New Calls to Disarm Nuclear Stockpiles

A day after President Donald Trump warned of catastrophic consequences for North Korea if the nation's regime uses nuclear weapons, a coalition of Vermont peace groups continued its calls for a world without nuclear weapons.

"These nuclear weapons are going to do us in, if we don't do them in first," said John Reuwer, a member of the Vermont Stands for a World Beyond War Coalition.

The group was on Burlington's Church Street Marketplace Wednesday, gathering signatures in support of a treaty now before the United Nations that would ban nukes. Reuwer said he and others who were speaking to community members about nuclear weapons were celebrating the progress the treaty has made.

That document calling for the elimination of nuclear weapons was opened Wednesday for world nations to sign.

Upon opening the document for signing, U.N. Secretary-General Antonio Guterres called the approximately 15,000 nuclear weapons in existence today "doomsday" devices, and said the treaty was "an important step towards the universally-held goal of a world free of nuclear weapons."

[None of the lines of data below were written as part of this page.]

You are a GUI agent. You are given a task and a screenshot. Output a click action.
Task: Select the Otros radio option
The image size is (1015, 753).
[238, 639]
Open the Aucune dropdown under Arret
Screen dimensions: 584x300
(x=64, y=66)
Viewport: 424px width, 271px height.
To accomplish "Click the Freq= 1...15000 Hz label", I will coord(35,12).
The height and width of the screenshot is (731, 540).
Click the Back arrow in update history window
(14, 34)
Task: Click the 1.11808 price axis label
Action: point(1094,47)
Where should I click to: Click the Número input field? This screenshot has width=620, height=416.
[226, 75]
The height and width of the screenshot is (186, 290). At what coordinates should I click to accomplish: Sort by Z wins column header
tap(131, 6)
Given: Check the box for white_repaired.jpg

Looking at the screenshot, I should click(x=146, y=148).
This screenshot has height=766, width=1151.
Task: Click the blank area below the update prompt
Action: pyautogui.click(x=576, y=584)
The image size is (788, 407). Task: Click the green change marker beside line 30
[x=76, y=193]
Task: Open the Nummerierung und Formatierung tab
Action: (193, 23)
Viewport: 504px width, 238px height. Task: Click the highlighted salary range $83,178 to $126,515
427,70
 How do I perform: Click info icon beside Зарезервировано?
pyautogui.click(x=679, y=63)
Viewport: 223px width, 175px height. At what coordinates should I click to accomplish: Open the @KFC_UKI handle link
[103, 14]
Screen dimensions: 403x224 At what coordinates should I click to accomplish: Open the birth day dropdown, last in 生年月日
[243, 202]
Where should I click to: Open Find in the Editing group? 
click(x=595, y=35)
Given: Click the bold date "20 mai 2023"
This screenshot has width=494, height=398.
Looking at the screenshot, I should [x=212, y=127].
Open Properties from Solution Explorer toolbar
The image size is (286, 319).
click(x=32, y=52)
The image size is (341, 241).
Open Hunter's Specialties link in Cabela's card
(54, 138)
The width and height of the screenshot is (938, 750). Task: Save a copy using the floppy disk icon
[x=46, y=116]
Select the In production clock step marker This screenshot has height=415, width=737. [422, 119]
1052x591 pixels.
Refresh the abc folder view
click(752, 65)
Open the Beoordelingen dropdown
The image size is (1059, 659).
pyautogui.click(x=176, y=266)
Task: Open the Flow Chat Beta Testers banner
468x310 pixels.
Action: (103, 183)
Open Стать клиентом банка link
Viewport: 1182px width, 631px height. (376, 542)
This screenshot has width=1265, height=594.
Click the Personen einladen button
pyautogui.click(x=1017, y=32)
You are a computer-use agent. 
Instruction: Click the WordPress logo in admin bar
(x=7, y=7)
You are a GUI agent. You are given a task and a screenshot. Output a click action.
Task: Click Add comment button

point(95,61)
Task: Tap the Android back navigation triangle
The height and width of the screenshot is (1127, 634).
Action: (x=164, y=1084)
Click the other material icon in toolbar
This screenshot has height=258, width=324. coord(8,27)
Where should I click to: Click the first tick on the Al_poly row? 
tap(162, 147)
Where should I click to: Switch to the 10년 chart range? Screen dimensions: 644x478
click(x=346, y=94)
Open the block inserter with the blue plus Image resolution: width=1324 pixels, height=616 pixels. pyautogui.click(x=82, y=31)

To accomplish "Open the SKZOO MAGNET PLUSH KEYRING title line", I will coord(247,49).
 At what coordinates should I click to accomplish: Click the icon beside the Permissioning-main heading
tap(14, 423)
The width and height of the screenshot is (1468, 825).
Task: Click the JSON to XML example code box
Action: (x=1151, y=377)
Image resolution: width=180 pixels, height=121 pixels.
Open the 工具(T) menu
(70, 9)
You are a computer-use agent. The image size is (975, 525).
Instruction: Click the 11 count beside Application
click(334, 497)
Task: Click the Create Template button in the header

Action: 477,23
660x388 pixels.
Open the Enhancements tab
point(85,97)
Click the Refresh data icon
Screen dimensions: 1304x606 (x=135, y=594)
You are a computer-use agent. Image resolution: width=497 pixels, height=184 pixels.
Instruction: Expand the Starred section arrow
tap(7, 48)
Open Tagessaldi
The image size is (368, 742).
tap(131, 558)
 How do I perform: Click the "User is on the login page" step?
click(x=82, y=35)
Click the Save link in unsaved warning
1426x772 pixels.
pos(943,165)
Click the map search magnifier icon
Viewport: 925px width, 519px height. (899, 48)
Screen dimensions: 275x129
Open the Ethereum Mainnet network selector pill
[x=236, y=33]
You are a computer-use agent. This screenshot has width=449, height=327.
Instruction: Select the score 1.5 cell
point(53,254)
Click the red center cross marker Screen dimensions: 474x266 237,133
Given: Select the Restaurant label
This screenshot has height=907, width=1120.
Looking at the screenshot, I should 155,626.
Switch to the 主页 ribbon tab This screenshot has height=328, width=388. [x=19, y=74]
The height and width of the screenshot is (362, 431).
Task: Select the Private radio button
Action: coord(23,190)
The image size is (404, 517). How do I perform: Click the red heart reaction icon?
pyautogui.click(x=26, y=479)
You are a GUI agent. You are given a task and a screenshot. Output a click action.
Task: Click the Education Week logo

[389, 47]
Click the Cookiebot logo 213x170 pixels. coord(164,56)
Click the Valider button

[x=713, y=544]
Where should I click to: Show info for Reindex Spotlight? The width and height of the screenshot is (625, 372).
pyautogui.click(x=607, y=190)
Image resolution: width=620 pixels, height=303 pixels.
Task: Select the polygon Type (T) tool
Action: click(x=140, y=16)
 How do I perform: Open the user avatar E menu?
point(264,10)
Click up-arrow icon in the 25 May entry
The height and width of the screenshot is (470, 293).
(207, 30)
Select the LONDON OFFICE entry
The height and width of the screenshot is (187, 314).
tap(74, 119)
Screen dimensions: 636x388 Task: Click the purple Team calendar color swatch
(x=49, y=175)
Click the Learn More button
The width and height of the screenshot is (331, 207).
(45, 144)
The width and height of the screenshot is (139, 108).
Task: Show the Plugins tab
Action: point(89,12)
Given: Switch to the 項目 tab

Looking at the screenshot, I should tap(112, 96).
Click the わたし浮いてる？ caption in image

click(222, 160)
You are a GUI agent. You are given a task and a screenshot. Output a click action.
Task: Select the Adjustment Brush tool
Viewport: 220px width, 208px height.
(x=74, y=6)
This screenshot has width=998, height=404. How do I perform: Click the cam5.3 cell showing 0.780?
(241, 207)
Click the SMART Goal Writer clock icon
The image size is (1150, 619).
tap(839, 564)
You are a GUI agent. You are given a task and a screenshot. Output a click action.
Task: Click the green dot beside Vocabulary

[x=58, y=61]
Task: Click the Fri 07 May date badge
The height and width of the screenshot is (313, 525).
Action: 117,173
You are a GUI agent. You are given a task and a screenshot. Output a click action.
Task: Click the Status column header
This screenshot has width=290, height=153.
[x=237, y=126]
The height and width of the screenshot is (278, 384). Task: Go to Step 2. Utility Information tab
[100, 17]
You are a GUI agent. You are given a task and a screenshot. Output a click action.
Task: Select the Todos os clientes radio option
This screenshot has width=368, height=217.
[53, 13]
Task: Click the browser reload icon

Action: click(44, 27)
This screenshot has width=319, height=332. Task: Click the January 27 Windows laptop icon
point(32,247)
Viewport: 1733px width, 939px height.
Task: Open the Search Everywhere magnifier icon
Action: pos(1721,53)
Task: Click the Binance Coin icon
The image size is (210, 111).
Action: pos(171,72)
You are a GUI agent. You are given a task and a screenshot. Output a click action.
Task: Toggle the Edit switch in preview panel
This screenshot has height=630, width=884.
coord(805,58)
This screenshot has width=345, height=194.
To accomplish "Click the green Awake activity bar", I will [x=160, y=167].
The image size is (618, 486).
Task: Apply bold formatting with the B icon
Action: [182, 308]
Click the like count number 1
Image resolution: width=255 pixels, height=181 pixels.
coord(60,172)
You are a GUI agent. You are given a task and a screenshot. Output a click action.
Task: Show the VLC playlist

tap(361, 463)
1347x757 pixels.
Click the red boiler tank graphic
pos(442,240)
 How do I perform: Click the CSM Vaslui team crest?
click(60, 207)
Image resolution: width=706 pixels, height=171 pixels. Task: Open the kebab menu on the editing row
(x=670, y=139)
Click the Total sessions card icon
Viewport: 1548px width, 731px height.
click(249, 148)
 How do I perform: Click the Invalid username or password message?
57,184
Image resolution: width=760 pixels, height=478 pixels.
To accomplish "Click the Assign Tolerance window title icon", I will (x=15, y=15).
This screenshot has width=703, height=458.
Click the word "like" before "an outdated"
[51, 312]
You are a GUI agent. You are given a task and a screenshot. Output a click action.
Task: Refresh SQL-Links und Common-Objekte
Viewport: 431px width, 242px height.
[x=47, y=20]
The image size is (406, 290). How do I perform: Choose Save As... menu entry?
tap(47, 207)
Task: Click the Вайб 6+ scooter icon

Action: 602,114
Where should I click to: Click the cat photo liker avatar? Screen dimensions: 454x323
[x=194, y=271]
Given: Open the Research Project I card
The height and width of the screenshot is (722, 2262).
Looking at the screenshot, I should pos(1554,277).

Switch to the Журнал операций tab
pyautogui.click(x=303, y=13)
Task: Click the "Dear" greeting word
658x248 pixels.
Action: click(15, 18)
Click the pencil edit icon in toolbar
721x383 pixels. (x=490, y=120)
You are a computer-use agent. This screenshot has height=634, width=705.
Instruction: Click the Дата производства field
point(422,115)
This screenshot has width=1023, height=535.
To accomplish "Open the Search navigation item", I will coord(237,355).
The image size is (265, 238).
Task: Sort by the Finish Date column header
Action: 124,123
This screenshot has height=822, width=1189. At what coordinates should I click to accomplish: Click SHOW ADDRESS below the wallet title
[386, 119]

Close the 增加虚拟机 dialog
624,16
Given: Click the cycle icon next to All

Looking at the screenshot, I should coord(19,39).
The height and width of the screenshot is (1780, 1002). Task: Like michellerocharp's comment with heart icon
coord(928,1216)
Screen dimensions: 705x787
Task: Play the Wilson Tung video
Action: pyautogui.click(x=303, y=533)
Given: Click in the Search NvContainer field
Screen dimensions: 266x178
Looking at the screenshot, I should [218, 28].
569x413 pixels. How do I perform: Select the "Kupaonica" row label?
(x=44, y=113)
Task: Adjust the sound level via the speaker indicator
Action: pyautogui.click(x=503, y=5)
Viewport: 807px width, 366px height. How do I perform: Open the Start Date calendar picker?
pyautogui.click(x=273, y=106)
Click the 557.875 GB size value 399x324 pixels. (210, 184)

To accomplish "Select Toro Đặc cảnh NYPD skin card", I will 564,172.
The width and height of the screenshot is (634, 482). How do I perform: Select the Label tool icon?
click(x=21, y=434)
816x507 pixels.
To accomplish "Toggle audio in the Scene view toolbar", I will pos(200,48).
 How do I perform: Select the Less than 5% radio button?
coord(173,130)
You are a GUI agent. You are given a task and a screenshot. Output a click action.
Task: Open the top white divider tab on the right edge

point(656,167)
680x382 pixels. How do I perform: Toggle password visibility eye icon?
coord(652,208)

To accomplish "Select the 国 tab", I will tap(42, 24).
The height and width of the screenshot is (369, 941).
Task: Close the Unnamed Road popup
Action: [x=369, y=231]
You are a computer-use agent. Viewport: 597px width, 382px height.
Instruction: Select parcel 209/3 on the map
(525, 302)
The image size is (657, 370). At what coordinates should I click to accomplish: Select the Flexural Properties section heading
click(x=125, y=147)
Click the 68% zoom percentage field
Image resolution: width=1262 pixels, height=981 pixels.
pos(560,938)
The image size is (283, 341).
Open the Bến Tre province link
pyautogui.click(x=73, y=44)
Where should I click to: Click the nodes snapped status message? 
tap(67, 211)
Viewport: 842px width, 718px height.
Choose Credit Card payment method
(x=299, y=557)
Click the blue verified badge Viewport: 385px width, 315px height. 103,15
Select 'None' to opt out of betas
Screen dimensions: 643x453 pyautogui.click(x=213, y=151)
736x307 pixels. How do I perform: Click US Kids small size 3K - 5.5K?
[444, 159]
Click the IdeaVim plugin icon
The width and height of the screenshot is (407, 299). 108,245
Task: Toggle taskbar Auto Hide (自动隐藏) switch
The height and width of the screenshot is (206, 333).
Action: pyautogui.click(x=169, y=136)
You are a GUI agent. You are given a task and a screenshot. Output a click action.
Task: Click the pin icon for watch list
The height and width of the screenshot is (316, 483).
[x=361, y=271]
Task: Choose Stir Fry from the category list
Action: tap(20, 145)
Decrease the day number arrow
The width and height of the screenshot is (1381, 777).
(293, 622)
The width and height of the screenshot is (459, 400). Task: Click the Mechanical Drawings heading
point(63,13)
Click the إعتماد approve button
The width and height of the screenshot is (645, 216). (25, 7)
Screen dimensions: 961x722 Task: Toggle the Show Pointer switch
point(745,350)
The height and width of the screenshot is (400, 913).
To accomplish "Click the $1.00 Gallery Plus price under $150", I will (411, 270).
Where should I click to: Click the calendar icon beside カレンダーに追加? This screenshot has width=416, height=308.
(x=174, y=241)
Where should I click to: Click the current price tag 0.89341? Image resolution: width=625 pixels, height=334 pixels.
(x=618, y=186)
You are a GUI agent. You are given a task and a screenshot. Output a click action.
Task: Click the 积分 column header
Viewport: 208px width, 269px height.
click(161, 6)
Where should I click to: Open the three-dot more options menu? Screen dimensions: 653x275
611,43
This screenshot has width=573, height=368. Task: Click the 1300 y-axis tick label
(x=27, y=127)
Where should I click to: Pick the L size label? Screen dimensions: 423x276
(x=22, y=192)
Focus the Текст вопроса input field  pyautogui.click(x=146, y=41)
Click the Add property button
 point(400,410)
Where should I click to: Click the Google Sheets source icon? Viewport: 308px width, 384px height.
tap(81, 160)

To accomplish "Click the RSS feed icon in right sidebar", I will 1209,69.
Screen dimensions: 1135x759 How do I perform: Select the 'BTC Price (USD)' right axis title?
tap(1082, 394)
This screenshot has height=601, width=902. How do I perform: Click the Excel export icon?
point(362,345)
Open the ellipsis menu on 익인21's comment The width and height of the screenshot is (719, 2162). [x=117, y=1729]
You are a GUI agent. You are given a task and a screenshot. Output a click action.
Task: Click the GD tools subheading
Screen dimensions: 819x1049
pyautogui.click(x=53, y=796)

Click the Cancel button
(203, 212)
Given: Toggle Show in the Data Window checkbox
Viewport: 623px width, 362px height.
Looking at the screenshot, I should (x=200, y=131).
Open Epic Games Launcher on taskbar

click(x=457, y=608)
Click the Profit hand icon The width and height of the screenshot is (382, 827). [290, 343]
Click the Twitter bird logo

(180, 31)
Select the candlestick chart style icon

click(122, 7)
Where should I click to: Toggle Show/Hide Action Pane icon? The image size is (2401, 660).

More than 120 countries approved the treaty in early July over strong opposition from nuclear-armed countries and their allies, who boycotted negotiations, the Associated Press reported. The U.N. treaty office said 51 countries were expected to sign during Wednesday's opening day.

"I want my children and my grandchildren to grow up in a world free of the fact that right now, our safety is based on mutually-assured destruction," Reuwer said Wednesday as the Vermont World Beyond War Coalition circulated its petition in support of the treaty.

However, the United States and its closest allies have called the treaty unrealistic, even reckless, given the saber-rattling by North Korea, with its apparently growing arsenal.

The AP reported that French Foreign Minister Jean-Yves Le Drian said earlier this week that France refused to take part in negotiations on the treaty because it would only weaken the nuclear nonproliferation treaty. He called the nuclear ban treaty "wishful thinking" that is "close to irresponsible."

The Vermont group's call to eliminate stockpiles and redirect spending to human, health, and environmental needs came just a day after President Donald Trump issued a stern warning in a speech at the United Nations.

"The United States has great strength and patience, but if it is forced to defend itself or its allies, we will have no choice but to totally destroy North Korea," President Trump warned in the speech.

Charles Blair, who passed on signing the disarmament petition on Church Street, said he supported the president's stance.

"He's absolutely right. I couldn't agree more," Blair said. "You have to be the strongest to protect our nation — our people."

The Vermont Stands for a World Beyond War Coalition promised to keep advocating for a future free from nuclear weapons, which will be a key step, members said, toward world peace, human prosperity, and the protection of public health and the environment.